● Supplied text:
Never did any man lay down a more influential principle. It
conserved at one and the same time the civil and the religious power.
Rawlinson reminds us that Lord Acton, the great historian, said of this,
"Those words...gave to the civil power, under the protection of
conscience, a sacredness it had never enjoyed and bounds it had never
acknowledged, and they were the repudiation of absolutism and the
inauguration of freedom." At one and the same time these words asserted
the rights of the state and the liberty of conscience.
On the whole the New Testament lays down three great principles with regard to the individual Christian and the state.
(i) The state is ordained by God. Without the laws of the state
life would be chaos. Men cannot live together unless they agree to obey
the laws of living together. Without the state there is many a valuable
service no man could enjoy. No individual man could have his own water
supply, his own sewage system, his own transport system, his own social
security organization. The state is the origin of many of the things
which make life livable.

● Exercise materials:

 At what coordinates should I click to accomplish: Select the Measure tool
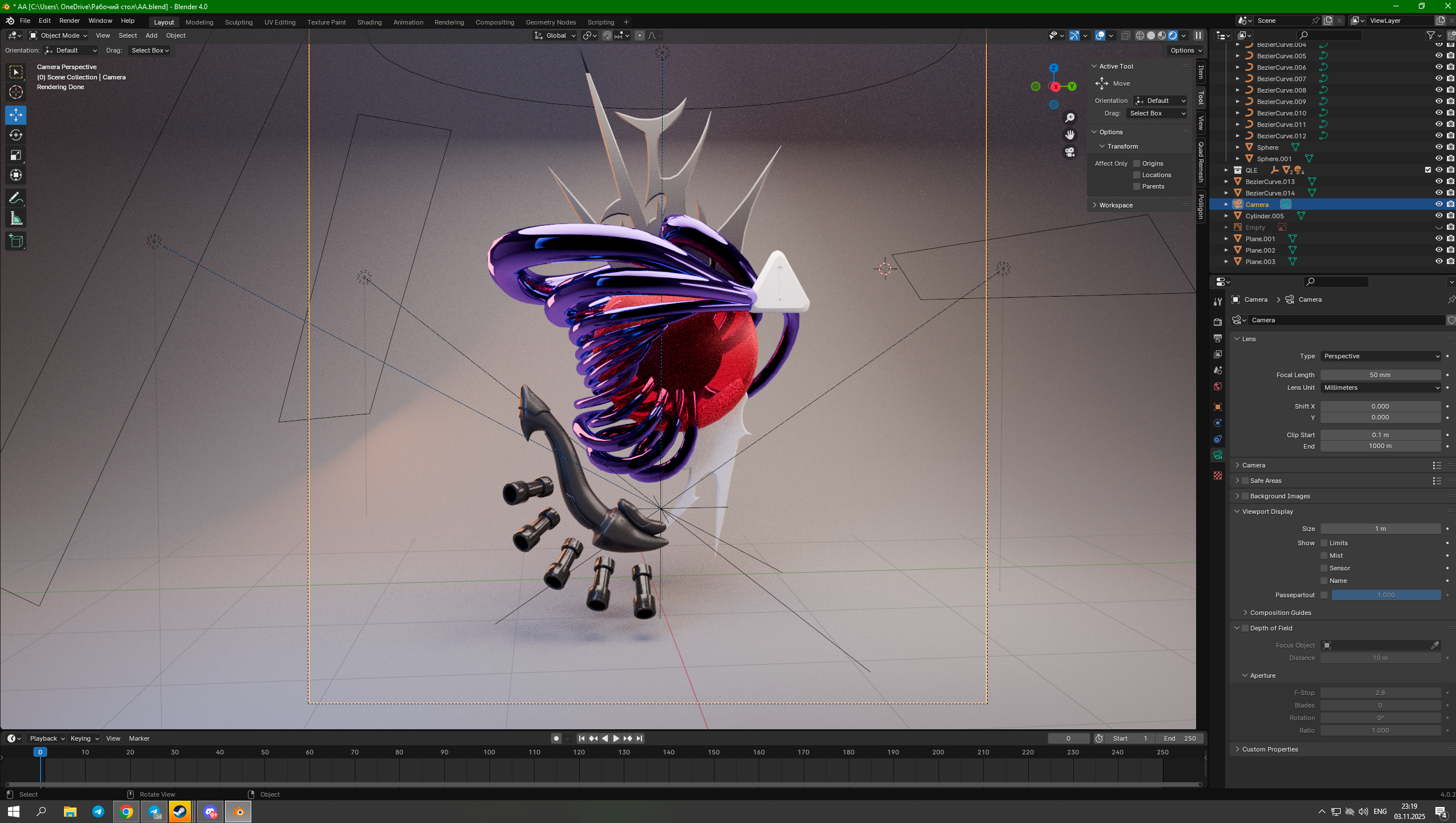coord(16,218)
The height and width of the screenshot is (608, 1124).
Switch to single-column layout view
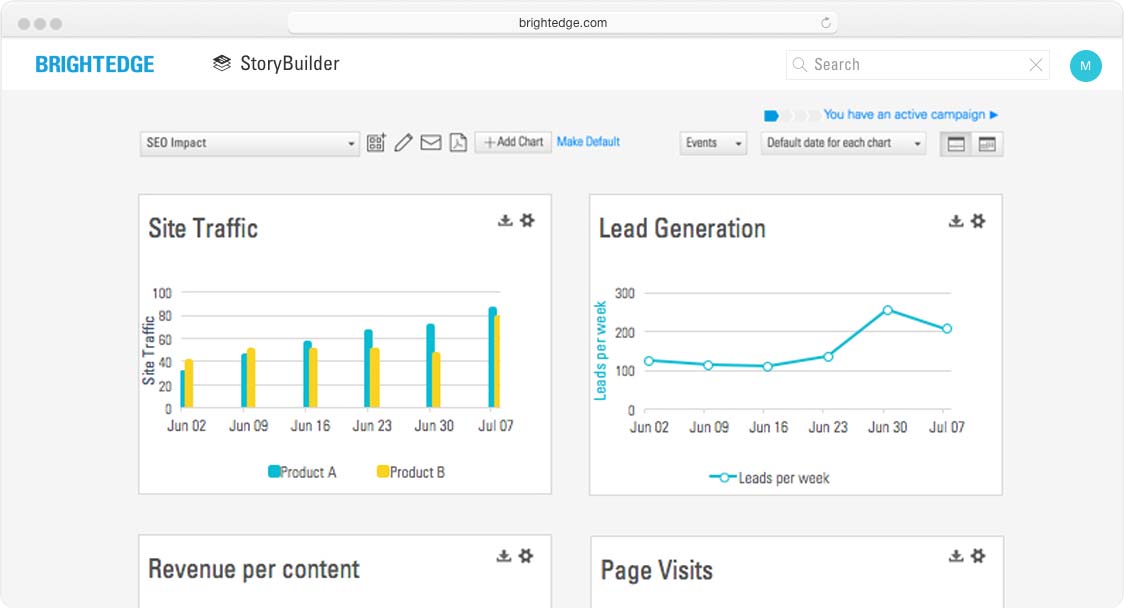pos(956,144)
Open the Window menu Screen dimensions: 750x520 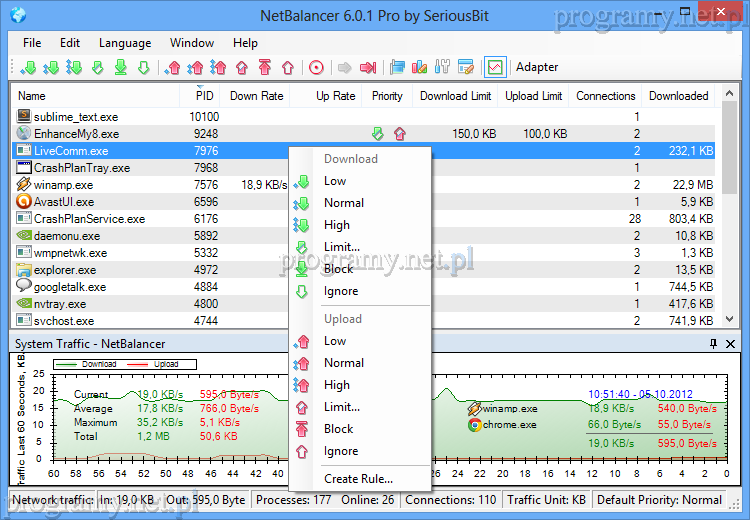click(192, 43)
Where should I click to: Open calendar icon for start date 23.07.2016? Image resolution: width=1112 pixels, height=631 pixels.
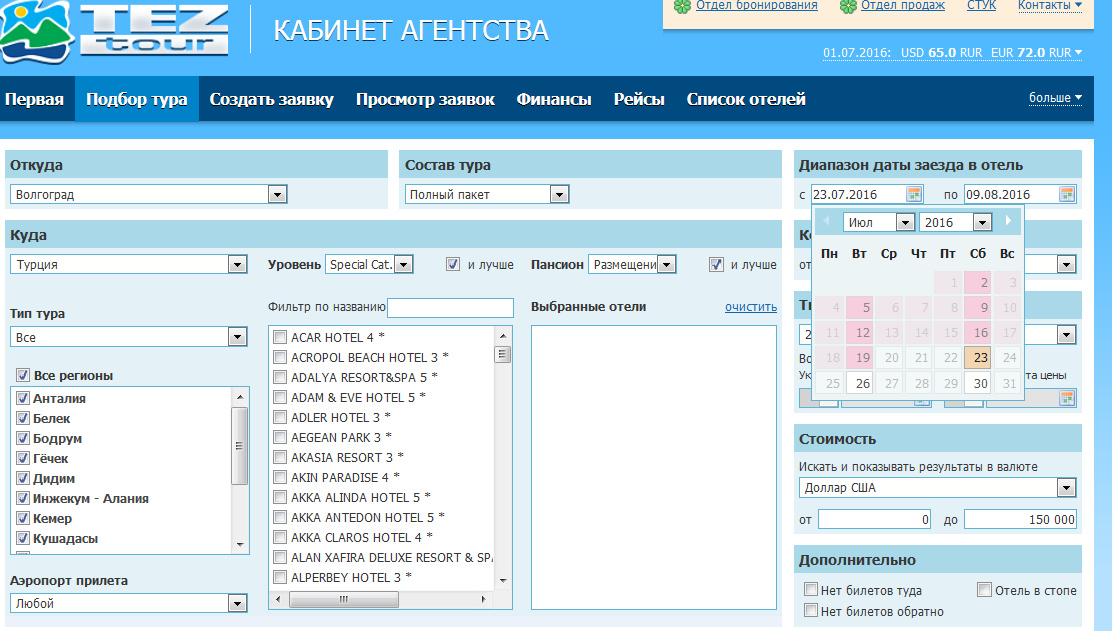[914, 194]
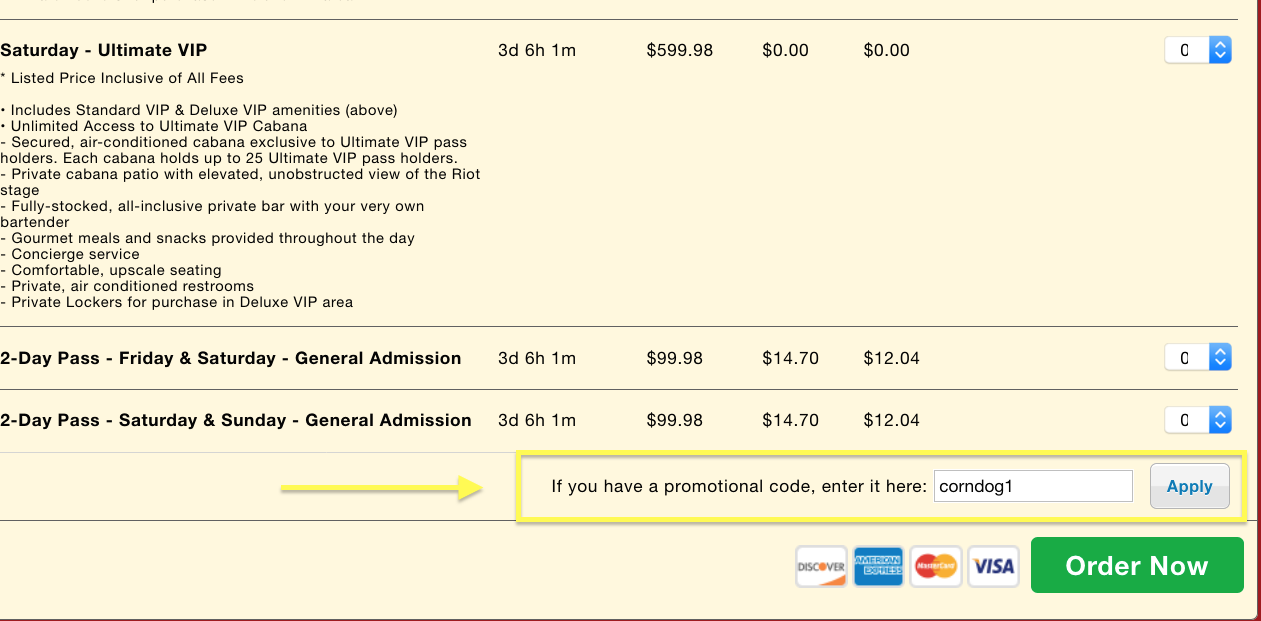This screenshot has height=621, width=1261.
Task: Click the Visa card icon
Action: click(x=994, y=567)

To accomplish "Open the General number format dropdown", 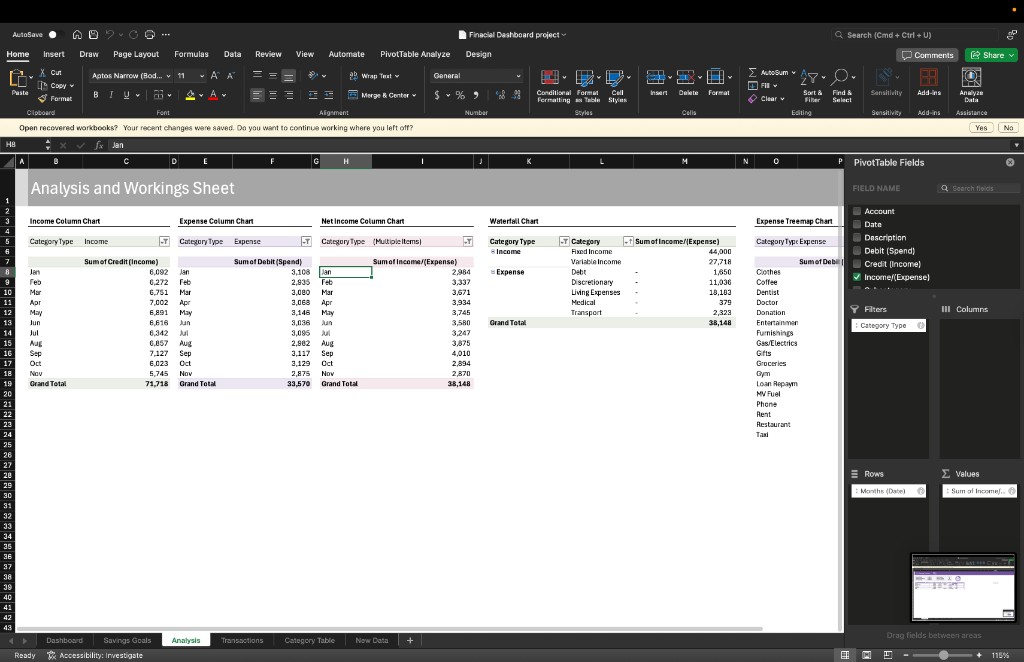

● Work to do:
1/ Condense the paragraph of the passage on the state and conscience that begins "(i) The state is ordained by God" into a shorter version that keeps its main facts.
2/ Substitute "Show" for "Open" in the entries from the line holding "Where should I" through the end of the entries, inclusive. Give those lines again with everything else unchanged, and leave the pictures out.
The entries are unrelated to the passage on the state and conscience.

● Task answers:
1/ The state is ordained by God. Its laws prevent chaos, because people can live together only if they agree to obey common rules. The state also provides services that no individual could have alone, such as water supply, sewage, transport and social security. For these reasons it is the origin of much that makes life livable.

2/
Where should I click to: Show calendar icon for start date 23.07.2016? Image resolution: width=1112 pixels, height=631 pixels.
[914, 194]
This screenshot has height=621, width=1261.
Task: Click the Visa card icon
Action: click(x=994, y=567)

To accomplish "Show the General number format dropdown", 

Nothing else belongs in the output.